Start RECORDS FOR THE TASK

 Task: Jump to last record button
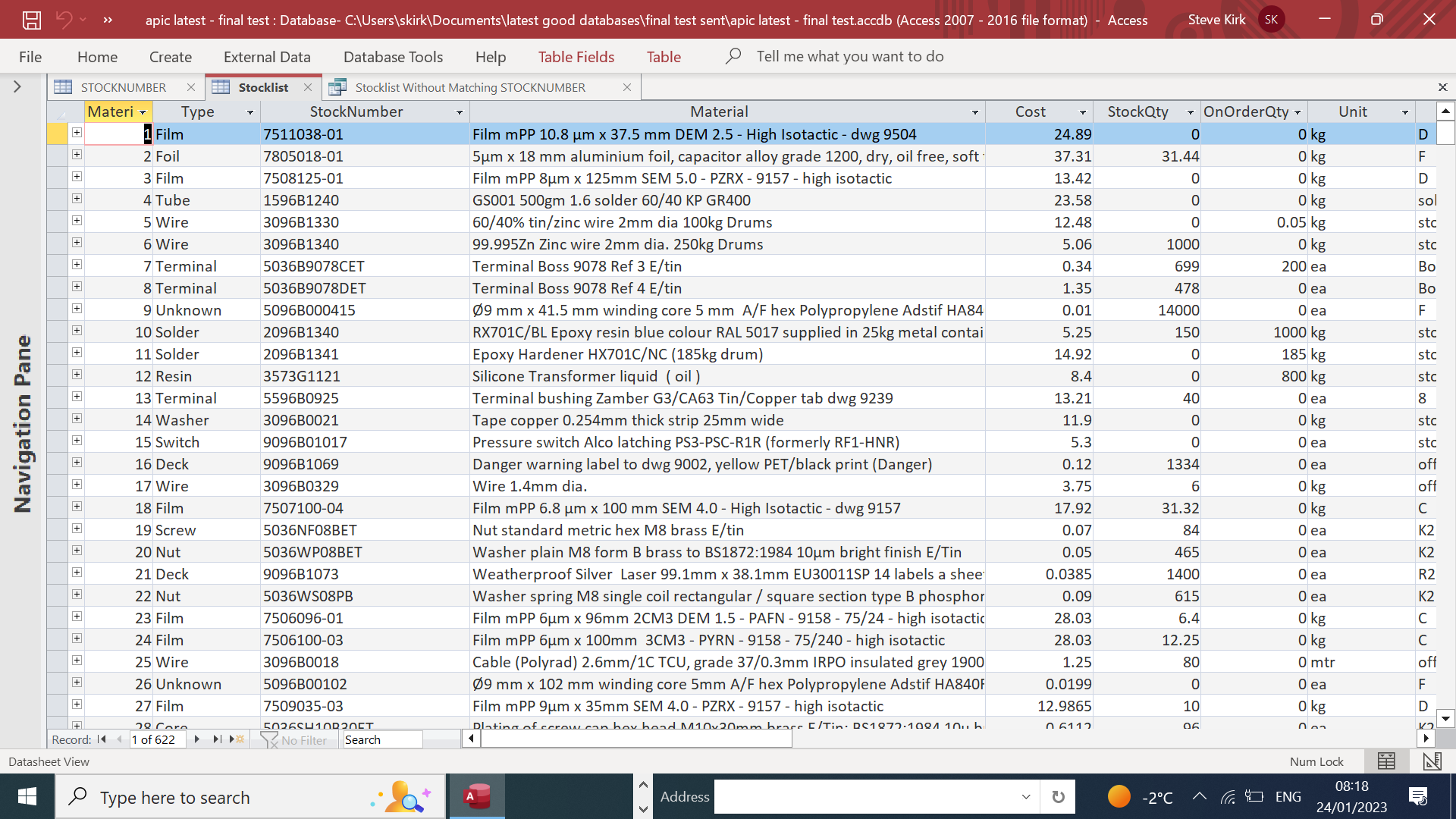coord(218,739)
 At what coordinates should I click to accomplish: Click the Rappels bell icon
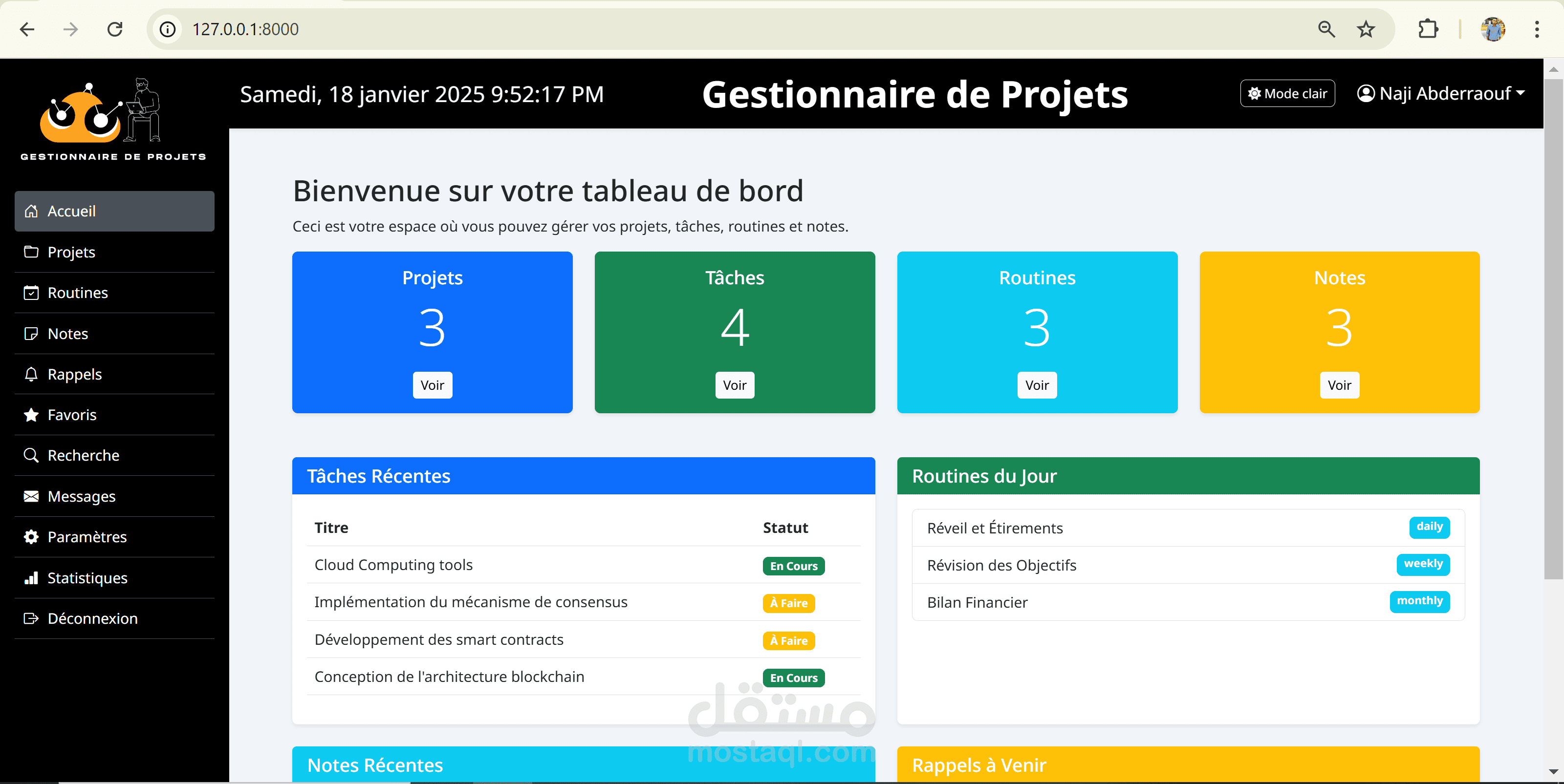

End RECORDS FOR THE TASK
Start RECORDS FOR THE TASK

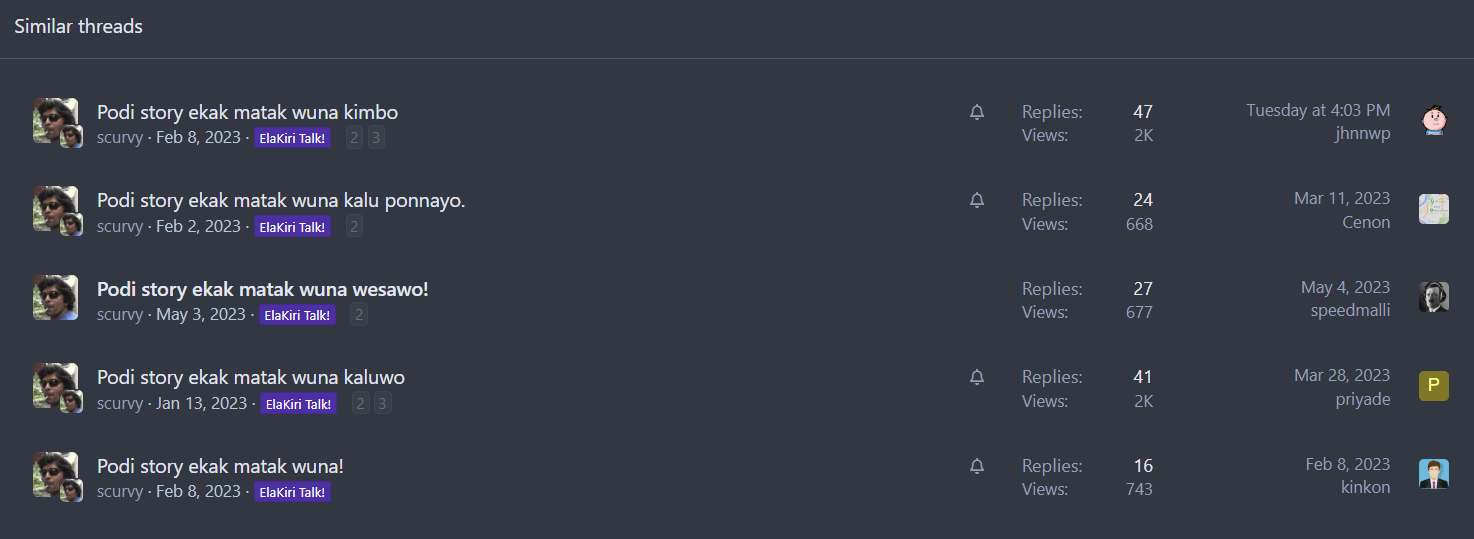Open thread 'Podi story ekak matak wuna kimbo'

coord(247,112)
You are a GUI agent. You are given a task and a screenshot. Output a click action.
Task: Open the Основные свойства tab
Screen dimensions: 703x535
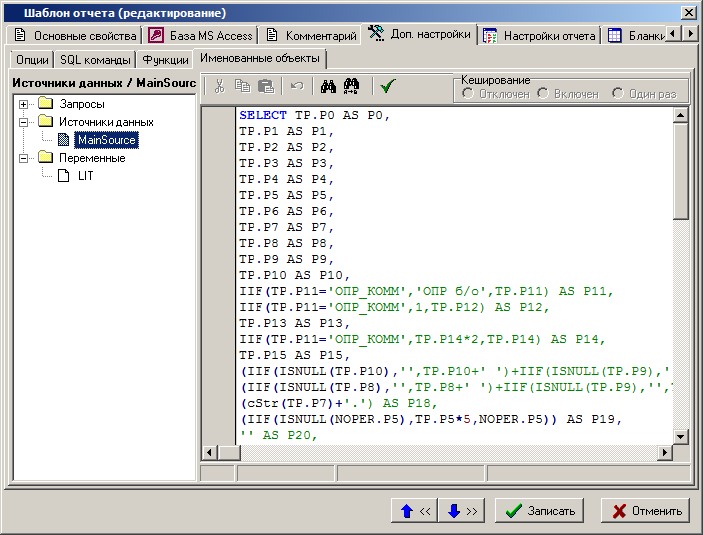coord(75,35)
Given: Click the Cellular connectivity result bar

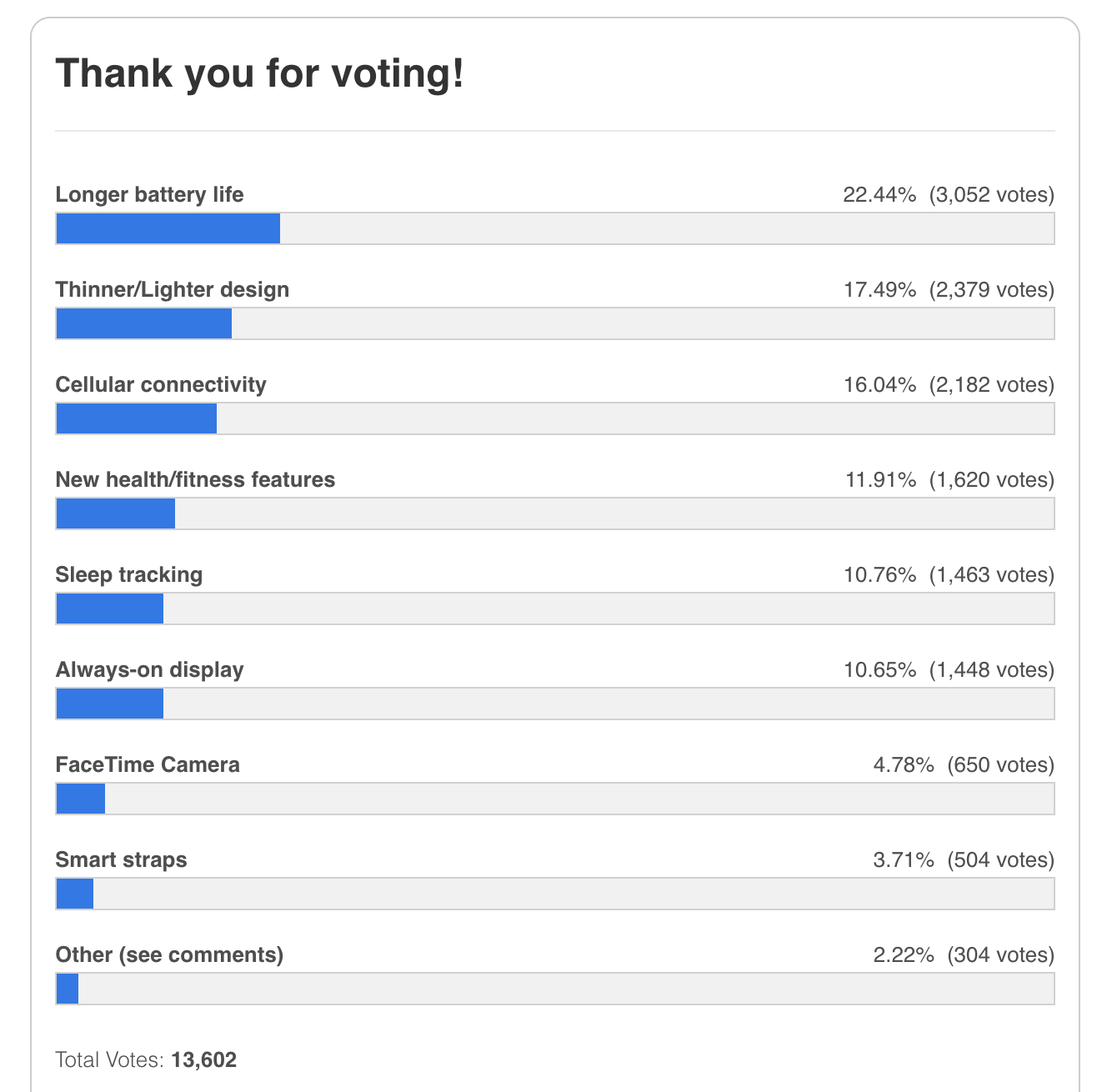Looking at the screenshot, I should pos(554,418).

End RECORDS FOR THE TASK

• _STATED PROBLEM_
Write out the rows again, from the line that has "Task: Jump to last record button" through the line that has "At what coordinates", and swap "bell icon" for "gear icon". Keep everything else the same, and leave out the pictures.

• _IN RESPONSE_
 Task: Jump to last record button
coord(218,739)
 At what coordinates should I click to accomplish: Click the Rappels gear icon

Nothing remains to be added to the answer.